According to a source close to all parties and Boulder Channel 1 here’s what happened. Robert Montgomery was the shooter. Monday was his day off, but he came to work anyway. He left his car at home and had no ID on him. He took the bus to work. He waited for all other employees to leave and the store to be empty except for the two owners husband and wife Gerald and Staci Griffin. He then shot and killed them and then killed himself.
It seems that last week the griffins had changed the payments of commission checks to spread the payments out equally through the month, but they did not tell Montgomery. He was due $800 in commissions plus his salary, but when he saw his direct deposit to his account on Friday he received only $250 in commissions.

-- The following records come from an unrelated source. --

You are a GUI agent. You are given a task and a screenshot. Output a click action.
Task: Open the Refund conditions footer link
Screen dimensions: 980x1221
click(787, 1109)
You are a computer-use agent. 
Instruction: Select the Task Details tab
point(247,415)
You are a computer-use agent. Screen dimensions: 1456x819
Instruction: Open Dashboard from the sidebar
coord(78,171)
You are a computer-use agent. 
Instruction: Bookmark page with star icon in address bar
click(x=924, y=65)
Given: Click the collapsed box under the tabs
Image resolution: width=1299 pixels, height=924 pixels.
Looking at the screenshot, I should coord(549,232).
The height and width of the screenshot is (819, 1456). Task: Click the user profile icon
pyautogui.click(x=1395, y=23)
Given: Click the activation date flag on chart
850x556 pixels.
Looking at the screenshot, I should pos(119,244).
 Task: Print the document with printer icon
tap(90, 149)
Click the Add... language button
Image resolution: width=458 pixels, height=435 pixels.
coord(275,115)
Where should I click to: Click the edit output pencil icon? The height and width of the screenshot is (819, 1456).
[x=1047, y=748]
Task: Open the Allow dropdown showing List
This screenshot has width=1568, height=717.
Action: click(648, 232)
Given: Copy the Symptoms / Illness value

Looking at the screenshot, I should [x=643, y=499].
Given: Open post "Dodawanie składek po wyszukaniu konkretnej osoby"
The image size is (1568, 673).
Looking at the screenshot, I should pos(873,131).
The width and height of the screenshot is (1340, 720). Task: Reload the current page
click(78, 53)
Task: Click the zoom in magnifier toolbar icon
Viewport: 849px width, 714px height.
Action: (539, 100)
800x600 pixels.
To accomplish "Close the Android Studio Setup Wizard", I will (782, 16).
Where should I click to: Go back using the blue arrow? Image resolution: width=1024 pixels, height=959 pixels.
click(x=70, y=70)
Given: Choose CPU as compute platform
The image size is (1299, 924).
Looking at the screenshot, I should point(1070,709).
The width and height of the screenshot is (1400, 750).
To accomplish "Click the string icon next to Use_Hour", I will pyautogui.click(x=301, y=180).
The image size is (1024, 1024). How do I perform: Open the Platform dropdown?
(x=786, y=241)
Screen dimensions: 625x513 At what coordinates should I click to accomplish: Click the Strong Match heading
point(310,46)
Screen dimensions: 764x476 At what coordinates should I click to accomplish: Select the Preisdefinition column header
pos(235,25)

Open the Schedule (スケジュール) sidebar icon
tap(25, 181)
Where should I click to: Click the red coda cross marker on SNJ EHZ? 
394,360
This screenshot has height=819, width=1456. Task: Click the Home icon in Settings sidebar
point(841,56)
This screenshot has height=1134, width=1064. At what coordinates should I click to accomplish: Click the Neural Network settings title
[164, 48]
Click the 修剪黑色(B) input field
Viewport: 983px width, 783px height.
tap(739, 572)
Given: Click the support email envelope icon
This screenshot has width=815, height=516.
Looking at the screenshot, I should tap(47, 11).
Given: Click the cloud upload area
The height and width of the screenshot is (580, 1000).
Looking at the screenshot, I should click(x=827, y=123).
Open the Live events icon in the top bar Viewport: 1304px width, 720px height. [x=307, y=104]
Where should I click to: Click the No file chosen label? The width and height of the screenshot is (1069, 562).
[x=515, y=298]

Montgomery had quit one and one half months ago over a commission check discrepancy but came back when that situation was resolved.
He also suffered from Asbergers syndrome which according to wiki:
“Asperger syndrome or Asperger’s syndrome is an autism spectrum disorder, and people with it therefore show significant difficulties in social interaction, …”
He apparently cracked and killed everybody. And that….. is just what happened.
As a special note; here at boulder channel 1 we always pay our people on time and what we promised. We pay 100% commissions the week they are earned. We do not change commissions structure. We bring this up because of the aggressive nature of sales reps and it is good to not have them pissed off all of the time. with a poor an unstable economy, the increase in violence and suicides over financial woes, this unfortunate incident should serve a lesson to employers. Employees operate much better when their pay is stable. It is also good to hire people with good mental health which proved to be pivotal here.